Task description =>
Copy out each of the following records word for word, without changing anything.
-- Begin --
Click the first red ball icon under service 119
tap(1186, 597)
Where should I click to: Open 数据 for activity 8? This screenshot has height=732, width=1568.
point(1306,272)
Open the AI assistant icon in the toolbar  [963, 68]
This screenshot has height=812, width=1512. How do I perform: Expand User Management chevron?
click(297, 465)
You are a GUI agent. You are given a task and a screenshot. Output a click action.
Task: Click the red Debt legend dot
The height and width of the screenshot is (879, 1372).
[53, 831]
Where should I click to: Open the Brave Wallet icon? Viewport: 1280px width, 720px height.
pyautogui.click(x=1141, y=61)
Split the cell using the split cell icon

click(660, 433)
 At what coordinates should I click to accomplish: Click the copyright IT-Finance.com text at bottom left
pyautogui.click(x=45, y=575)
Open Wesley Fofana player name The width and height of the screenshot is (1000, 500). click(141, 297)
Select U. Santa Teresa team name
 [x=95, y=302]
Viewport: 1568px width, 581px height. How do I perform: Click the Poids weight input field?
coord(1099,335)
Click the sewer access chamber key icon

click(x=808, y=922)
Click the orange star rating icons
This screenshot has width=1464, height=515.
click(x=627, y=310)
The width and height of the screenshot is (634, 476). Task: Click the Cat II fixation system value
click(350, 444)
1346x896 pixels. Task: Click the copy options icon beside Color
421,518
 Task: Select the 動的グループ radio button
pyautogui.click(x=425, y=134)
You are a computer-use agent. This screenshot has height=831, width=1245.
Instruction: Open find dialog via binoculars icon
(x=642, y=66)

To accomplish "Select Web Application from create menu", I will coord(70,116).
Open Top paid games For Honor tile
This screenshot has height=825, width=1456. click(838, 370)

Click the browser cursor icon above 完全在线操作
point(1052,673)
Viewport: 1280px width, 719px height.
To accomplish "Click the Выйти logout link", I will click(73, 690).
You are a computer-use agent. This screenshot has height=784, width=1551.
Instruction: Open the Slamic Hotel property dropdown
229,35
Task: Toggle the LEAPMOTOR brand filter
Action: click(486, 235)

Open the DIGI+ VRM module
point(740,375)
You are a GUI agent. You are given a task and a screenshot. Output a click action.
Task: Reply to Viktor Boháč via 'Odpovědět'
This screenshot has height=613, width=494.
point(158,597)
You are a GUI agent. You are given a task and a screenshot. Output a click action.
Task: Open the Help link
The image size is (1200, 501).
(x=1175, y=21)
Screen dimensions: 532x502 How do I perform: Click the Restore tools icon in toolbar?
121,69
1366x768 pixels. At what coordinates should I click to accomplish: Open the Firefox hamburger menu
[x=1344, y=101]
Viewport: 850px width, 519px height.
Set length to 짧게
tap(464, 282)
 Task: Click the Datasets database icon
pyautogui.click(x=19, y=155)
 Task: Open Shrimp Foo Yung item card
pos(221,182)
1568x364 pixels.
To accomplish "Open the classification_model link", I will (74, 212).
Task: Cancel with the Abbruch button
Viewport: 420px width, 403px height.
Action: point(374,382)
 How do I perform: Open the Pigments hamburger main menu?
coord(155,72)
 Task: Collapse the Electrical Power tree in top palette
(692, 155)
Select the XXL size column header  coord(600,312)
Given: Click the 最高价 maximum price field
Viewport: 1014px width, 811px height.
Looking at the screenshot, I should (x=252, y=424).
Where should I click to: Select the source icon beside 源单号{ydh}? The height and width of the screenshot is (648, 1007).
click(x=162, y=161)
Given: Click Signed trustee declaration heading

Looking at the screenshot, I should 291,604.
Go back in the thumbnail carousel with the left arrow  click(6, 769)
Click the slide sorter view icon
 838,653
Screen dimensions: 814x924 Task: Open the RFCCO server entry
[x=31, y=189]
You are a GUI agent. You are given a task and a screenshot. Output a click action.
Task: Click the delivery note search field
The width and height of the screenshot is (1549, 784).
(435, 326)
-- End --
Written solution =>
Click the first red ball icon under service 119
tap(1186, 597)
Where should I click to: Open 数据 for activity 8? This screenshot has height=732, width=1568.
point(1306,272)
Open the AI assistant icon in the toolbar  [963, 68]
This screenshot has height=812, width=1512. How do I perform: Expand User Management chevron?
click(297, 465)
You are a GUI agent. You are given a task and a screenshot. Output a click action.
Task: Click the red Debt legend dot
The height and width of the screenshot is (879, 1372).
[53, 831]
Where should I click to: Open the Brave Wallet icon? Viewport: 1280px width, 720px height.
pyautogui.click(x=1141, y=61)
Split the cell using the split cell icon

click(660, 433)
 At what coordinates should I click to accomplish: Click the copyright IT-Finance.com text at bottom left
pyautogui.click(x=45, y=575)
Open Wesley Fofana player name The width and height of the screenshot is (1000, 500). click(141, 297)
Select U. Santa Teresa team name
 [x=95, y=302]
Viewport: 1568px width, 581px height. How do I perform: Click the Poids weight input field?
coord(1099,335)
Click the sewer access chamber key icon

click(x=808, y=922)
Click the orange star rating icons
This screenshot has width=1464, height=515.
click(x=627, y=310)
The width and height of the screenshot is (634, 476). Task: Click the Cat II fixation system value
click(350, 444)
1346x896 pixels. Task: Click the copy options icon beside Color
421,518
 Task: Select the 動的グループ radio button
pyautogui.click(x=425, y=134)
You are a computer-use agent. This screenshot has height=831, width=1245.
Instruction: Open find dialog via binoculars icon
(x=642, y=66)

To accomplish "Select Web Application from create menu", I will coord(70,116).
Open Top paid games For Honor tile
This screenshot has height=825, width=1456. click(838, 370)

Click the browser cursor icon above 完全在线操作
point(1052,673)
Viewport: 1280px width, 719px height.
To accomplish "Click the Выйти logout link", I will click(73, 690).
You are a computer-use agent. This screenshot has height=784, width=1551.
Instruction: Open the Slamic Hotel property dropdown
229,35
Task: Toggle the LEAPMOTOR brand filter
Action: click(486, 235)

Open the DIGI+ VRM module
point(740,375)
You are a GUI agent. You are given a task and a screenshot. Output a click action.
Task: Reply to Viktor Boháč via 'Odpovědět'
This screenshot has height=613, width=494.
point(158,597)
You are a GUI agent. You are given a task and a screenshot. Output a click action.
Task: Open the Help link
The image size is (1200, 501).
(x=1175, y=21)
Screen dimensions: 532x502 How do I perform: Click the Restore tools icon in toolbar?
121,69
1366x768 pixels. At what coordinates should I click to accomplish: Open the Firefox hamburger menu
[x=1344, y=101]
Viewport: 850px width, 519px height.
Set length to 짧게
tap(464, 282)
 Task: Click the Datasets database icon
pyautogui.click(x=19, y=155)
 Task: Open Shrimp Foo Yung item card
pos(221,182)
1568x364 pixels.
To accomplish "Open the classification_model link", I will (74, 212).
Task: Cancel with the Abbruch button
Viewport: 420px width, 403px height.
Action: point(374,382)
 How do I perform: Open the Pigments hamburger main menu?
coord(155,72)
 Task: Collapse the Electrical Power tree in top palette
(692, 155)
Select the XXL size column header  coord(600,312)
Given: Click the 最高价 maximum price field
Viewport: 1014px width, 811px height.
Looking at the screenshot, I should (x=252, y=424).
Where should I click to: Select the source icon beside 源单号{ydh}? The height and width of the screenshot is (648, 1007).
click(x=162, y=161)
Given: Click Signed trustee declaration heading

Looking at the screenshot, I should 291,604.
Go back in the thumbnail carousel with the left arrow  click(6, 769)
Click the slide sorter view icon
 838,653
Screen dimensions: 814x924 Task: Open the RFCCO server entry
[x=31, y=189]
You are a GUI agent. You are given a task and a screenshot. Output a click action.
Task: Click the delivery note search field
The width and height of the screenshot is (1549, 784).
(435, 326)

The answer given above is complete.